Abstract
Background: Serum concentrations of conventional nutrition-related proteins, such as albumin, prealbumin, transferrin, and retinol-binding protein, are usually inconsistent with changes in anthropometric measurements in the postnatal period. The aim of this study was to evaluate how reliable growth hormone (GH), insulin-like growth factors (IGFs), IGF-binding proteins (IGFBPs), and leptin, the proteins known to be involved in the regulation of growth, are in reflecting postnatal growth and nutritional status in preterm neonates. Methods: Blood samples and anthropometric measurements were collected from 55 preterm neonates (chronological age 30.4 ± 2.8 weeks) for 4 continuous weeks (weeks 0 to 3).
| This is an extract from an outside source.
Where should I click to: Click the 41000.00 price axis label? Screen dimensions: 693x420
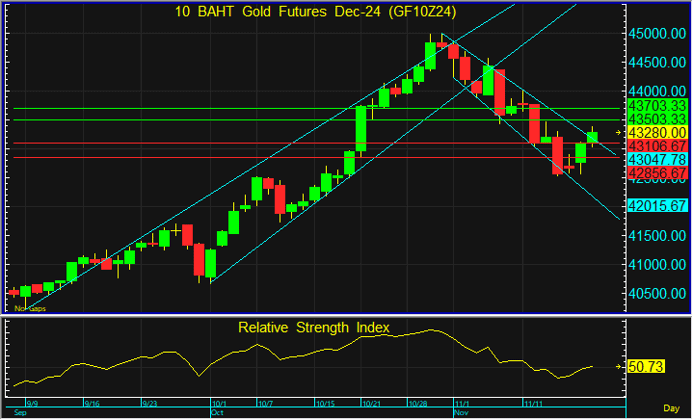point(656,264)
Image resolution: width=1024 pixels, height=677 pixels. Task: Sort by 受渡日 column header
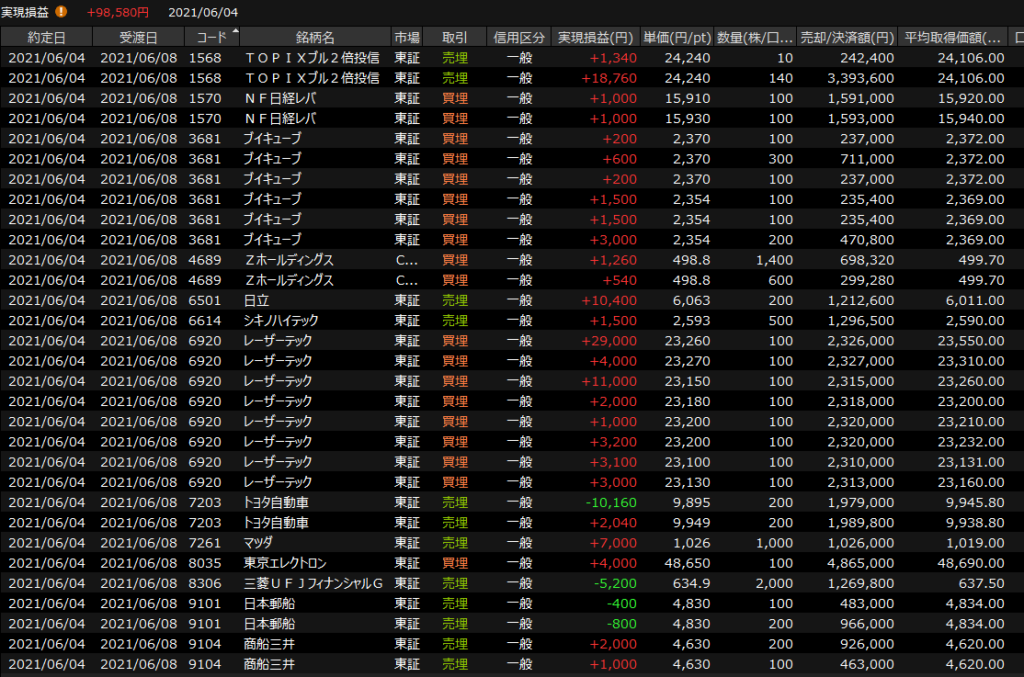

Results: After adjusting for chronological age, body weights and serum IGF-II concentrations were significantly greater and serum transferrin concentrations were significantly lower in weeks 2 and 3 than in week 0 (repeated-measures analysis of variance (ANOVA) and Bonferroni test, p < .05). Forward stepwise multivariate regression analysis showed that change in total IGF-I (week 0 to week 3) was a positive predictor, and changes in insulin and prealbumin were negative predictors of postnatal weight gain. In addition, daily fat intake was a positive predictor of postnatal length increases, and changes in prealbumin, insulin, and GH were negative predictors of postnatal changes in the ponderal index (weight × length–3). Changes in GH and IGFBP-2 were negative predictors of changes in head circumference and triceps skinfold thickness, respectively. Conclusions: Serial measurements of serum IGF-I and IGF-II may be useful adjuncts to anthropometric measurements for monitoring postnatal growth and nutritional status in preterm neonates.
Clinical observations indicate that serum concentrations of conventional nutrition-related proteins are inconsistent with the growth response in preterm neonates. In this study, we demonstrate that increases in serum concentrations of insulin-like growth factors significantly contribute to weight gain in early postnatal life in preterm neonates.